Stay: The sleek, contemporary St. Julien Hotel & Spa (StJulien.com) is just a couple of blocks from the lively Pearl Street pedestrian mall, with its great shopping and café-hopping. Ask for a room with a mountain view, and consider treating yourself to the signature Canyon Rain soak, scrub and massage treatment in the hotel spa.
Berkeley, Calif. (VisitBerkeley.com). About a third of the 112,000 residents of Berkeley work for or attend U.C. Berkeley, whose reputation for liberal politics and academic excellent date back generations. This largely accounts for the heavy presence of lesbians (many of whom were among the pioneers of West Coast feminism) and gay men who have long resided here. Tourists sometimes overlook the city that’s just across the bay from San Francisco, but Berkeley has plenty going for it and is an excellent — and somewhat more affordable — option for lodging. There’s lots to do in this city that’s famous not only for its free-spirited attitudes but also for a beautiful botanical garden, the esteemed U.C. Berkeley Art Museum, and Shattuck Avenue’s “Gourmet Ghetto,” a neighborhood of superb restaurants and markets headlined by Alice Waters’ renowned Chez Panisse and the Cheese Board Collective, which is renowned for crispy-crust pizzas and olive focaccia. The city is also home to one of the oldest gay bars on the West Coast, the White Horse Bar.
Stay: The stylish and intimate Hotel Shattuck Plaza (HotelShattuckPlaza.com) has gorgeous rooms and close proximity to U.C. Berkeley campus and the stellar dining along Shattuck Avenue.

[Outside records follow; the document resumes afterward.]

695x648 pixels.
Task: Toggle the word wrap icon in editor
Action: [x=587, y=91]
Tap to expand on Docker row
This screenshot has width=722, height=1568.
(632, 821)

Eugene, Ore. (EugeneCascadesCoast.org). Home to the University of Oregon, this center for education, the arts and outdoors activities has a vibrant, politically active LGBT community. The Willamette River curves in a southeasterly direction through Eugene (pop. 160,000), fringed with bike trails and walkways and traversed by a couple of pedestrian bridges. Beyond hiking and biking, favorite activities include wine-touring in the surrounding Willamette Valley and exploring the locavore-driven dining, coffeehouse and brewpub scene downtown and, especially, in the up-and-coming Whiteaker neighborhood.

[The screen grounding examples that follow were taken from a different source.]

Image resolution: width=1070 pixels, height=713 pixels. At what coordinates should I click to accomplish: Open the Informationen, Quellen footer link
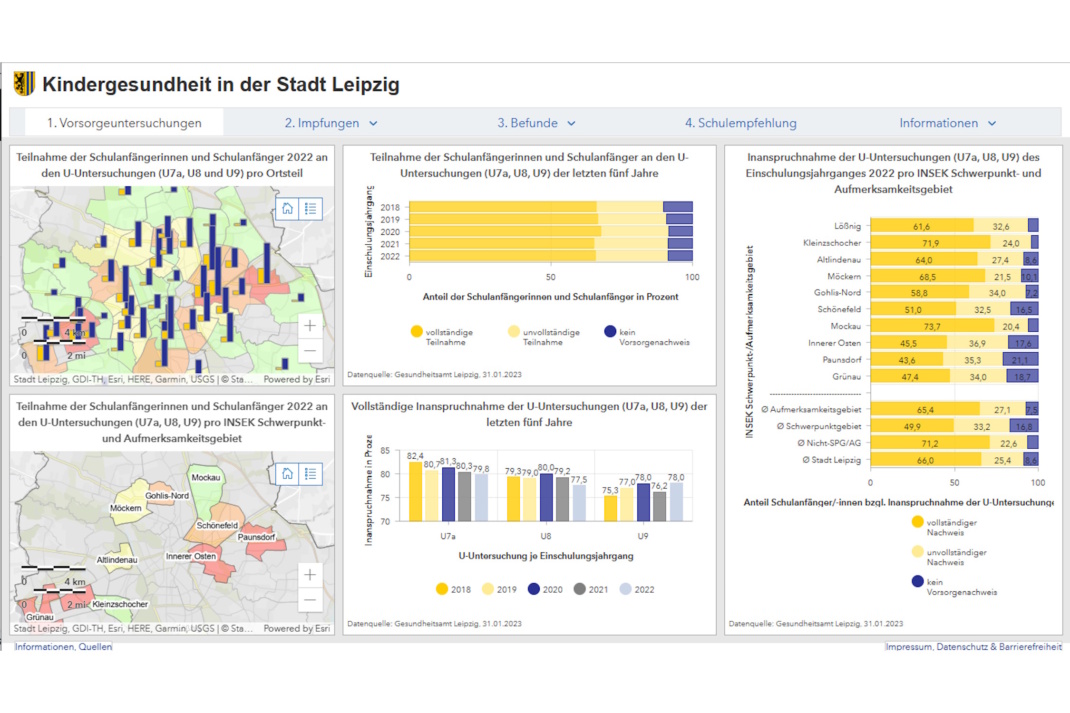coord(63,647)
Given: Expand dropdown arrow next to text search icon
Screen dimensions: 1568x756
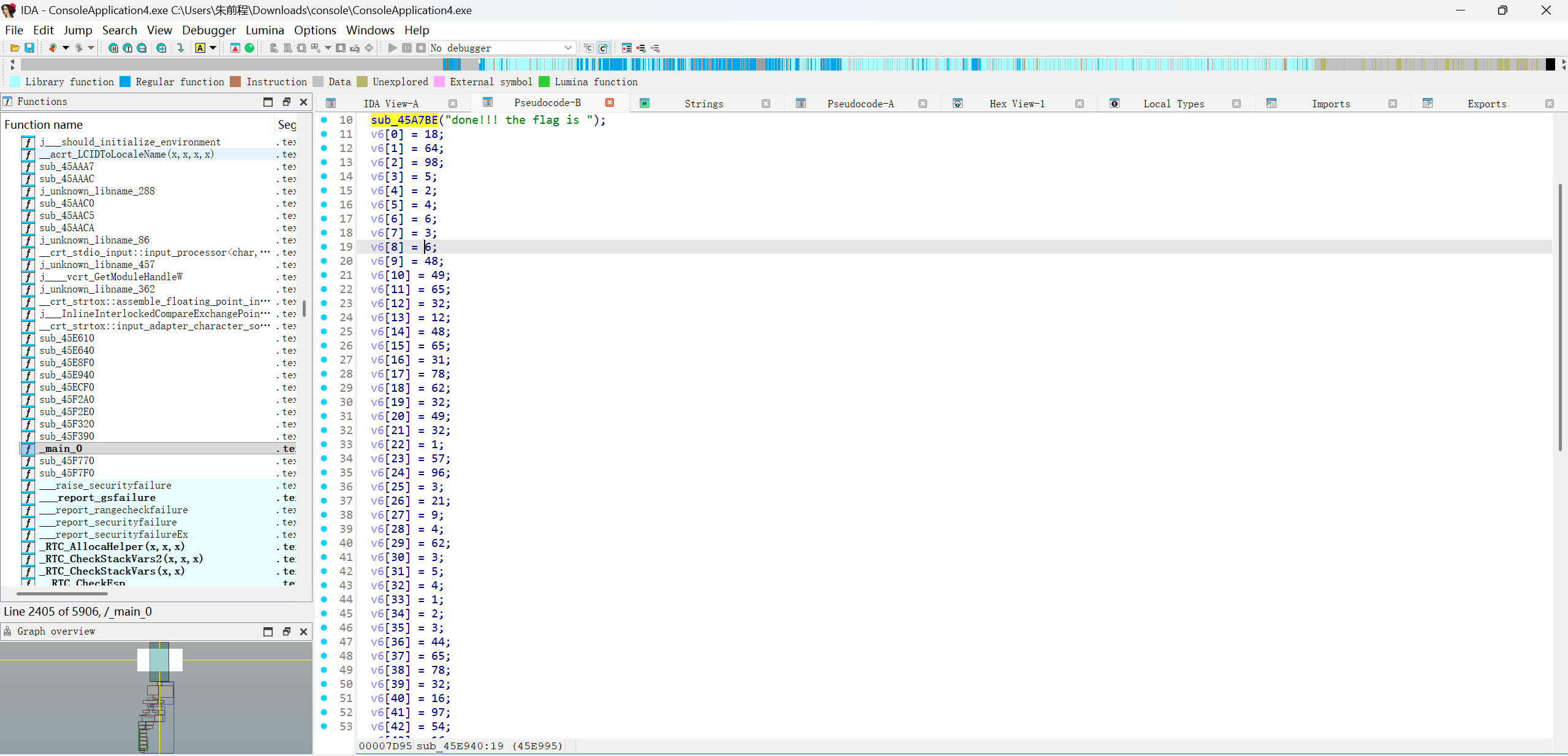Looking at the screenshot, I should point(213,48).
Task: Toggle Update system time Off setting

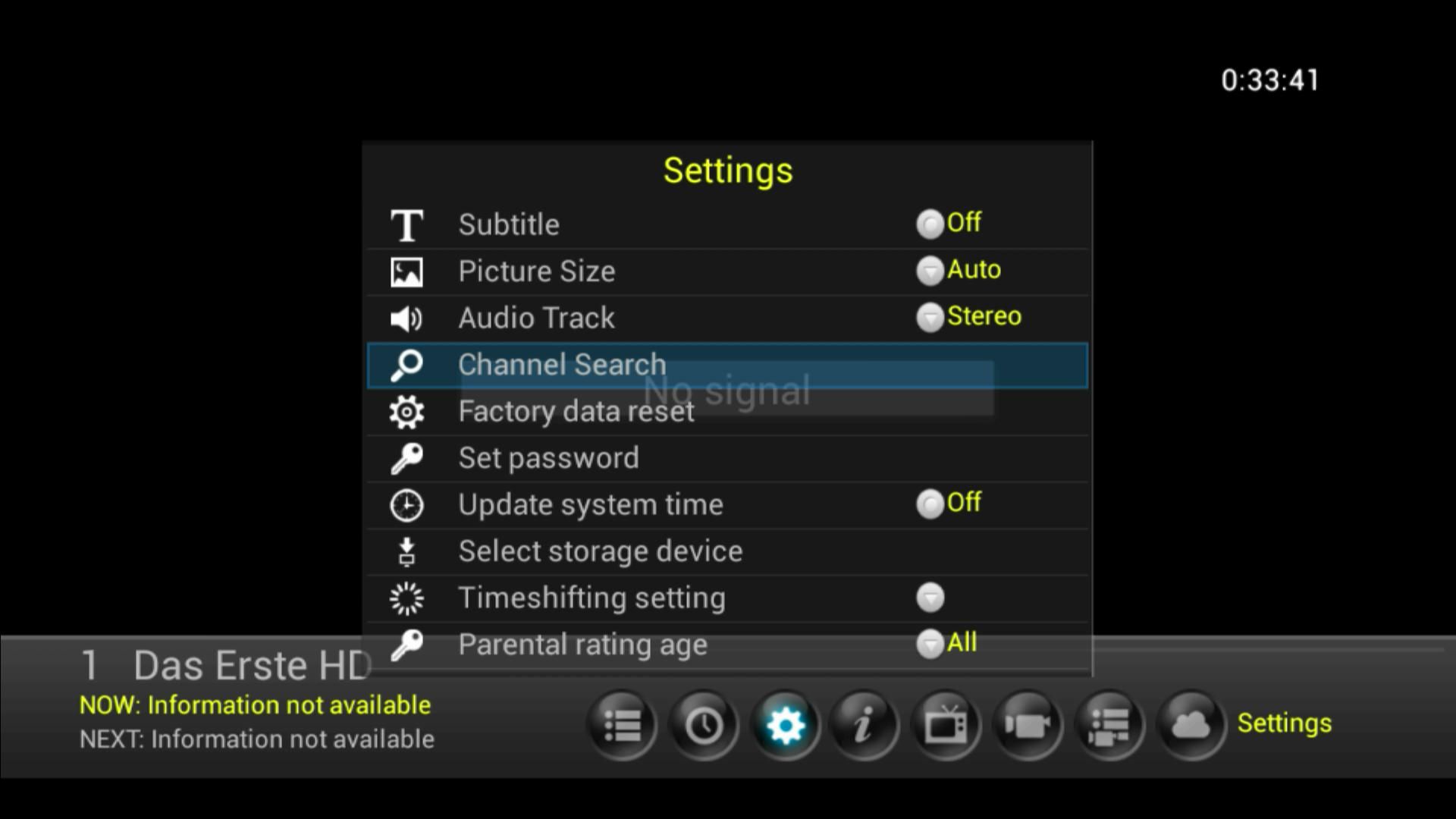Action: click(949, 504)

Stay: Steps from the indie shops and restaurants of Fifth Street Public Market, the hip and elegant Inn at the 5th (InnAt5th.com) has 70 rooms outfitted with gas fireplaces, cozy window seats, and high-tech amenities — on-site perks include a wine-tasting room and spa.
Bellingham, Wash. (Bellingham.org). The home of the pine-shaded, rolling campus of Western Washington University, outdoorsy and scenic Bellingham hugs the shoreline of Bellingham Bay, affording spectacular views of the nearby San Juan Islands. Just a 75-minute drive south of Vancouver and 90 minutes north of Seattle, this bustling city of about 80,000 has a lively downtown with craft breweries and artisan coffeehouses (the Woods Coffee, with a patio overlooking the water is an especially inviting hangout). In the historic Fairhaven section of town, you’ll find several blocks of quirky boutiques and cafes. This is a wonderful town if you’re a fan of hiking, biking and kayaking.
Stay: Perched on a bluff with commanding views of the waterfront and situated just a short walk from charming Fairhaven village, the casually elegant Chrysalis Inn and Spa (TheChrysalisInn.com) is a perfect roost for accessing Bellingham’s great outdoors or simply treating yourself to a cushy spa retreat.
This article appeared in the Dallas Voice print edition September 12, 2014.